Knowing your hardware limits will help you determine whether or your laptop can provide you with some interesting effects to look at. Desktop computers are less likely to be processor-challenged, but if you’re looking to tune up your performance, Windows’ visual effects represent a few processor cycles that you can claw back.
Photo Credit: woolennium, via Flickr
Is The Problem Temporary?
The first step in finding a fix for your slow computer is to figure out whether your problem is temporary or chronic. Temporary problems that can slow down computers include processes that have gone wild or gotten stuck, transient instabilities in the operating system, memory allocation problems, and overload.
All of these problems are the “quick-fix” types, which can be cured with a reboot. Sometimes, rebooting isn’t even necessary to kick your computer back into high gear. This is true when processes get stuck or when you’re simply asking your computer to do more than it can handle.
There are a few ways to find and root out process problems. The Task Manager, which you can access using Ctrl+Alt+Del, will help you view processes that are currently running, those that are stuck and those that are consuming a significant amount of memory.

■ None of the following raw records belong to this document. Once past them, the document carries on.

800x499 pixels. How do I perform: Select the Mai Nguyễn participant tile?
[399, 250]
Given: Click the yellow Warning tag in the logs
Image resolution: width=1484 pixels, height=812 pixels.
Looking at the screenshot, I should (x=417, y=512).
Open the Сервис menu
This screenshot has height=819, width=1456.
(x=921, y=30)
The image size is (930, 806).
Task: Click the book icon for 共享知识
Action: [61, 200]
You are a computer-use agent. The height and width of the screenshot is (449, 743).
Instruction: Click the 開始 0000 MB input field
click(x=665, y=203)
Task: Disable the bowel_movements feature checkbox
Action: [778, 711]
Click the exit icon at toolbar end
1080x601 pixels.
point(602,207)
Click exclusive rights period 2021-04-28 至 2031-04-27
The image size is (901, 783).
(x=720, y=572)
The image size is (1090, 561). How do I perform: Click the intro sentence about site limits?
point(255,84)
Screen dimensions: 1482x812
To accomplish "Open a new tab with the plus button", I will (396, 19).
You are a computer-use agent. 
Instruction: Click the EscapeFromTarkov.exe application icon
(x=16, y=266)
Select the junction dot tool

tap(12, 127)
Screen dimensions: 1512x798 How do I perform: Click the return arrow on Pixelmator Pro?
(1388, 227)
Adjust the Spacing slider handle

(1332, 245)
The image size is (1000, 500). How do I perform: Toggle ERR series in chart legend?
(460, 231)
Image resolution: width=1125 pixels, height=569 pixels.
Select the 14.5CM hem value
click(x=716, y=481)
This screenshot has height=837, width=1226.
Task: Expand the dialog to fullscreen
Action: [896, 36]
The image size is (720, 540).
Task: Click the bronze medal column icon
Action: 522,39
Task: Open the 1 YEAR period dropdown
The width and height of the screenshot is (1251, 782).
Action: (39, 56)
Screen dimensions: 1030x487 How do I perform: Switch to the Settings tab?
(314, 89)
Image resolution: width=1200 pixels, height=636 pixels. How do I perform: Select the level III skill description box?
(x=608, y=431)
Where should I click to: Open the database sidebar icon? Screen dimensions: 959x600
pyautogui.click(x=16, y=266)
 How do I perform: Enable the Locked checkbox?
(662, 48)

What’s “significant?” Sustained memory or processor consumption in the range of 80%-90% is definitely a suspicious sign of trouble. Processes can briefly consume a lot of CPU cycles or available memory, especially if they’re doing something heavy-duty, but if the processor or memory usage remains high, try shutting down the offending application. If the application won’t cooperate, that’s a good indication that something’s gone wrong. You can use the End Task function in the Task Manager to shut the errant process off. If your computer operation returns to normal, you’re probably going to notice an improvement in your computer performance.
While you’re looking at your processes, take a look at what’s running. If you notice that you have a lot of applications running that you’re not using, close them and see if that helps your computer performance. Each application takes up a certain amount of RAM. If you open too many applications, or your applications take up too much memory, your computer can slow down noticeably as it tries to accommodate all of your applications.
If you have applications running that you didn’t specifically start, chances are good that you have your computer configured to start your applications automatically. This also can chew up a lot of your RAM.